Restando nel campo dell'investimento nelle energie rinnovabili, un campo che conosco bene, le imprese del settore sono state stigmatizzate – anche sulla stampa – perché chi ha investito in questo campo ha voluto trarne un guadagno. È ovvio che un imprenditore punti al profitto! L'impresa è criticata e penalizzata, la politica no. La realtà è che si è creata in Italia una lobby della comunicazione, che è in mano al Centro Sinistra.
Le famiglie italiane stanno stringendo la cinghia. Ma qual è il limite minimo per una vita decorosa, nel nostro Nord Est, per una famiglia con due figli?
Al netto della spesa per la casa, direi almeno 2500 euro. L'aumento dell'Iva al 22% ha inciso pesantemente sui prezzi per il consumatore finale ed ha creato un circolo vizioso andando a colpire famiglie ed imprese. Le famiglie non spendono, le imprese non vendono. C'è poi una pressione fiscale – aumentata – non più controbilanciata dai classici risparmi di famiglia in titoli di Stato – tassati anche quelli. La tassazione delle rendite in realtà ha colpito quasi esclusivamente i piccoli risparmiatori: una vera “purga”. I soggetti detentori di grandi patrimoni hanno già attuato operazioni per difendere le loro rendite.
Molte risorse sono fuggite all'estero.
Dei circa 200 miliardi di capitali occultati in Svizzera, circa la metà sono importi che fanno capo a piccoli imprenditori italiani. Si potrebbero far rientrare con una politica di investimento condizionato, quale ad esempio la clausola di detenere il denaro per un certo tempo in titoli di Stato.
Infine, una ricetta per il nostro Nord Est?

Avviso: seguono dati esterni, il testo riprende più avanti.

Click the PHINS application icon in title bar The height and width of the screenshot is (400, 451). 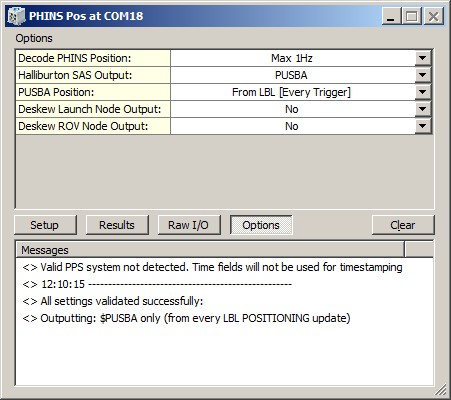tap(17, 16)

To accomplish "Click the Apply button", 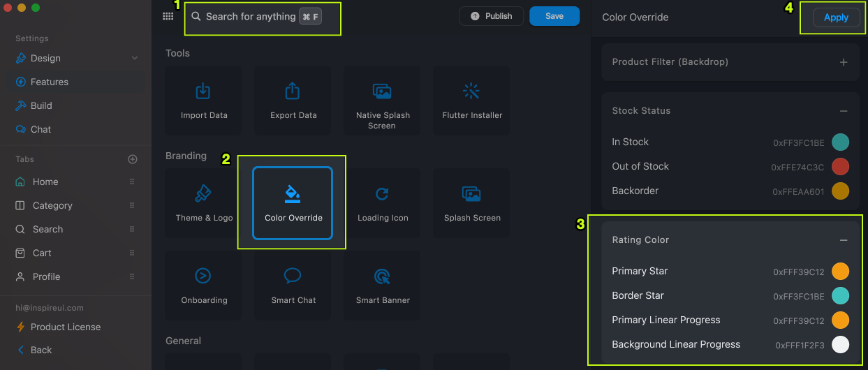I will coord(836,18).
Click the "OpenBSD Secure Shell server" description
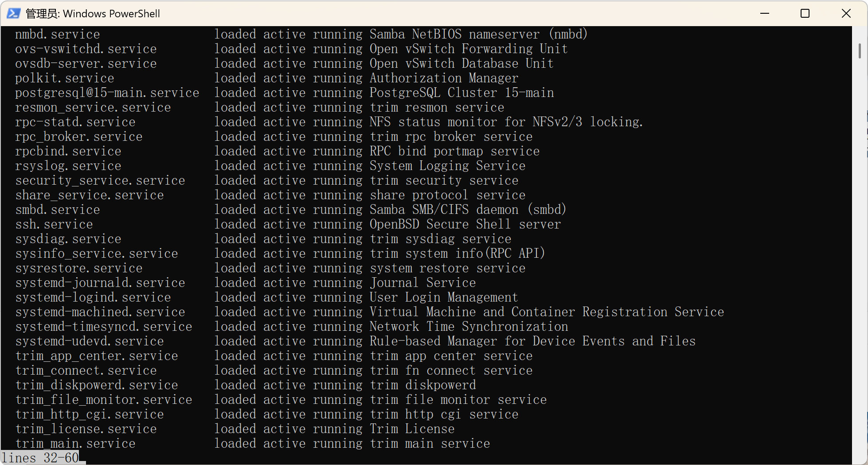Image resolution: width=868 pixels, height=465 pixels. click(465, 225)
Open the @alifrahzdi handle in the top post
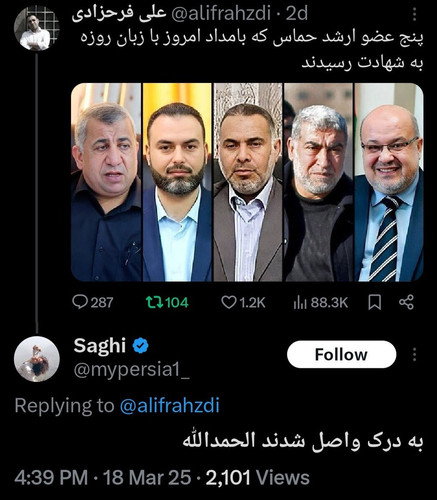The height and width of the screenshot is (500, 437). click(x=220, y=14)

Nel mio prossimo libro ci sarà un capitolo intitolato “Il modello Nordest è finito”. Un modello che aveva come motto “piccolo è bello” e che, da risorsa, si è trasformato in un incubo. La nostra terra ha una forte vocazione alla microimprenditorialità. Ci sono entusiasmo e capacità autentiche, ma bassa competenza manageriale e poco apporto di capitale.
Queste imprese sono inadatte alla competizione internazionale. Se crolla il mercato interno, è la fine. Come rimedio alla sottocapitalizzazione c'è la banca e nient'altro, e questo è gravissimo. La media europea di ricorso a credito bancario per le imprese è del 45%, le nostre imprese invece per un buon 95% hanno come partner finanziario solo la banca.
Serve aprire altri canali: il capitale privato, le associazioni tra imprenditori. La condizione è che l'impresa sia disposta ad aprire le porte ad altri investitori.
Gli imprenditori invece sono “gelosi” della loro attività e piuttosto che mettersi insieme rinunciano a grossi affari. Le faccio un esempio: durante una degustazione di vini in una cantina, un buyer asiatico si disse disposto ad acquistare 25mila bottiglie l'anno. L'azienda in questione ne produceva 5000 quindi rifiutò.
Se si fosse associata con altre imprese vicine, il business sarebbe andato in porto con vantaggio di tutti. Invece la reazione fu: “ma come vuole che io mi vada a mettere insieme con quelli là?”
Il nostro sistema genera continuamente “eccellenze” perché c'è una concorrenzialità fortissima; d'altro canto, solo poche di queste “eccellenze” fanno veramente profitti. Tutti sono convinti di essere i più bravi a fare un certo prodotto, ma così sono condannati a restare dei nani e il territorio non cresce.